Arbeitsblatt zum Gedicht
PDF (27.2 KB)

Details zum Gedicht „Die alte Waschfrau“

Anzahl Strophen
6
Anzahl Verse
48
Anzahl Wörter
277
Entstehungsjahr
1781 - 1838
Epoche
Romantik

Gedicht-Analyse

Der Autor des Gedichts ist Adelbert von Chamisso, ein deutscher Dichter des 19. Jahrhunderts.

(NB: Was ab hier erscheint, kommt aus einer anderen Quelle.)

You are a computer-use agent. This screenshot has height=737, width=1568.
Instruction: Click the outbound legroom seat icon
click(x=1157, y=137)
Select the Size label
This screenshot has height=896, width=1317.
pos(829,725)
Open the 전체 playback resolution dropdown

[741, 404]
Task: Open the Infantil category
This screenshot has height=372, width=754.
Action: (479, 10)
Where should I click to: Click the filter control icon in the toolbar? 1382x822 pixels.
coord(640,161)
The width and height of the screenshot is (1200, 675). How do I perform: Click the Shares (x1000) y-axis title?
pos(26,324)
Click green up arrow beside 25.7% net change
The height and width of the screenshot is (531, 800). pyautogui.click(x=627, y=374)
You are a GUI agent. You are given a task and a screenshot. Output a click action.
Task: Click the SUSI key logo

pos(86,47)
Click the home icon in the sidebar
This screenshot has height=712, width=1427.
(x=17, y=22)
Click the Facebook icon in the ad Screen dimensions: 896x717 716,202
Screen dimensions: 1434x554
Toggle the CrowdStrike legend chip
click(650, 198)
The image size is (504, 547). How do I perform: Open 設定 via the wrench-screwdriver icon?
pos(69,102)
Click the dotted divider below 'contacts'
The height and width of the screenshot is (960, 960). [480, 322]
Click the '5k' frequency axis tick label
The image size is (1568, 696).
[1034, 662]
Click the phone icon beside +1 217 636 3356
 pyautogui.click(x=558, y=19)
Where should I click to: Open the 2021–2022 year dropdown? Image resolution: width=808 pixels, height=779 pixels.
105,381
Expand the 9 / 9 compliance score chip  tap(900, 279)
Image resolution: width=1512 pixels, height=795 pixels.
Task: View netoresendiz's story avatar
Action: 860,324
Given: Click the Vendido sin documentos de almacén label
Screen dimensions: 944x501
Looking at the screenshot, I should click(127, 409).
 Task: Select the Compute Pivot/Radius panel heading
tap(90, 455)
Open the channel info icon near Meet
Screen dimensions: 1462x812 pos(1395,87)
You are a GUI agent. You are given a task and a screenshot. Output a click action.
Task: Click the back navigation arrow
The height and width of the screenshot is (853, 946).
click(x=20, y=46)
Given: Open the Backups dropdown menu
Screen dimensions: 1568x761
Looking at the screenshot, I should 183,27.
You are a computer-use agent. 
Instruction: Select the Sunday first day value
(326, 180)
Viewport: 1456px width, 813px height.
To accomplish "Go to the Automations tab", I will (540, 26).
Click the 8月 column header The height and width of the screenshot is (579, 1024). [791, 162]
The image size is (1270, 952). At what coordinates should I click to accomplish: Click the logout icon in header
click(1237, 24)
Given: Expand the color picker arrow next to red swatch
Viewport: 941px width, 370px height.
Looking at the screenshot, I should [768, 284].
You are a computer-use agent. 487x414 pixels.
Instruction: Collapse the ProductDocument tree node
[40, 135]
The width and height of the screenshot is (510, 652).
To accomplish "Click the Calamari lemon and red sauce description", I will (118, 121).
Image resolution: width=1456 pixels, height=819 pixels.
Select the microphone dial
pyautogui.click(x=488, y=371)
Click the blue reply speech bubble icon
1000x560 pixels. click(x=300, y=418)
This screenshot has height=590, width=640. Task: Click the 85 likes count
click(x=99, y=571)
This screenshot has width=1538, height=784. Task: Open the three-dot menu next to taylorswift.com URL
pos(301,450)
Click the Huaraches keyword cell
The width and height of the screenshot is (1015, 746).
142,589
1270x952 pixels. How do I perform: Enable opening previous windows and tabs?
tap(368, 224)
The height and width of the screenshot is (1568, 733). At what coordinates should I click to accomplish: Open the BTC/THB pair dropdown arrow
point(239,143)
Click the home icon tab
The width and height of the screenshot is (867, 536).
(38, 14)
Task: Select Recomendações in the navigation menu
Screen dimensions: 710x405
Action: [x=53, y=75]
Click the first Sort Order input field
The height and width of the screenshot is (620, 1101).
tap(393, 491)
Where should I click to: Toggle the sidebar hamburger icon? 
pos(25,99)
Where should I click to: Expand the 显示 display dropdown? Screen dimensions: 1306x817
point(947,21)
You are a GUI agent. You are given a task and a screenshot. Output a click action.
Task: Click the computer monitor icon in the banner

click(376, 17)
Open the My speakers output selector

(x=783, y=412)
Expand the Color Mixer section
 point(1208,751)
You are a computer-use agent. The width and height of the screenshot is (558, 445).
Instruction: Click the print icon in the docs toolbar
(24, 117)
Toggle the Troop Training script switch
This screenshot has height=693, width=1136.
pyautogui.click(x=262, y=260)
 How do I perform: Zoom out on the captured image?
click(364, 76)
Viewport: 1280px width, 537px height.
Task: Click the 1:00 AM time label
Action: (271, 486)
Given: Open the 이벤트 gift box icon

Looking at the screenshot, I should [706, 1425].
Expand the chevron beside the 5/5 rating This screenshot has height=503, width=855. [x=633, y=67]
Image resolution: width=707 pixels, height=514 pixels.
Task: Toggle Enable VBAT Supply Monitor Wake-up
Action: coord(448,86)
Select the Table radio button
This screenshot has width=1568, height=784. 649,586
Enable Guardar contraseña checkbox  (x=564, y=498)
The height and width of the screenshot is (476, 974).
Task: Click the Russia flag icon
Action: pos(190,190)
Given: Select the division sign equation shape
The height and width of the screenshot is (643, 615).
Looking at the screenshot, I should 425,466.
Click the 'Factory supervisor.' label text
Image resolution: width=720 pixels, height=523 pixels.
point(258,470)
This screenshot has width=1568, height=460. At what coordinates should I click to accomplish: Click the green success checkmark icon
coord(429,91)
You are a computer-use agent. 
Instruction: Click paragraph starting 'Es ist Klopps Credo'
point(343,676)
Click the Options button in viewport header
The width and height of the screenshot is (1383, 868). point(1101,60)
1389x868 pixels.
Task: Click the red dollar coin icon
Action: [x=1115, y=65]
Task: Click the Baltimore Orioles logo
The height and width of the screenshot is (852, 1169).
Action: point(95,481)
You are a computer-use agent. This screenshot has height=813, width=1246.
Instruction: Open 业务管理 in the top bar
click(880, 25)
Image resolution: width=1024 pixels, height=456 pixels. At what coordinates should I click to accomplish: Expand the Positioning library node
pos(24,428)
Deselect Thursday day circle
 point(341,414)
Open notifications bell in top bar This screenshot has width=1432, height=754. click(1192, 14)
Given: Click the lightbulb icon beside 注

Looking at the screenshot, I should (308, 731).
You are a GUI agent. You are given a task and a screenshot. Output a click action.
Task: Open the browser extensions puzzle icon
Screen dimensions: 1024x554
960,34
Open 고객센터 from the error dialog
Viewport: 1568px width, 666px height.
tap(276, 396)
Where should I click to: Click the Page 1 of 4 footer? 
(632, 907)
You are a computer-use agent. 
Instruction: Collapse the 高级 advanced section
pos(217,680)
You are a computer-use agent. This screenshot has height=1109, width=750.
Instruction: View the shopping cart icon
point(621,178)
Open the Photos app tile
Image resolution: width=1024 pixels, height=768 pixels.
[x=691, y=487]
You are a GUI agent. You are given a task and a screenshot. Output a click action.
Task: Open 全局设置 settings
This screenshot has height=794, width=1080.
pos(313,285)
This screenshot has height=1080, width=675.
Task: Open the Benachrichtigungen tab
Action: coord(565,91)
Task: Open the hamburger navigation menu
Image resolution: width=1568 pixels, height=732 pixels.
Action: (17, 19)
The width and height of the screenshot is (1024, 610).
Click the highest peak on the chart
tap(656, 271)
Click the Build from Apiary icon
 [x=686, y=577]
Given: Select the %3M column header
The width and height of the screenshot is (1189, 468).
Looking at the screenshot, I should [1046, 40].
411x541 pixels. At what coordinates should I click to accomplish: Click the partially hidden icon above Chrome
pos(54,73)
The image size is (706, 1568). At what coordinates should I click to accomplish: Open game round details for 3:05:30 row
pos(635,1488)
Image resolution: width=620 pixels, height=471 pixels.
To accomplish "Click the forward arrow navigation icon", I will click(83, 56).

Beim ersten Lesen des Gedichtes springt der Respekt und die Bewunderung, die das lyrische Ich für die alte Waschfrau empfindet, sofort ins Auge. Chamisso porträtiert sie als arbeitsame, ehrenvolle Frau, die trotz ihres Alters und ihrer widrigen Lebensumstände eine positive Einstellung bewahrt und ihre Pflichten mit Entschlossenheit und Würde erfüllt.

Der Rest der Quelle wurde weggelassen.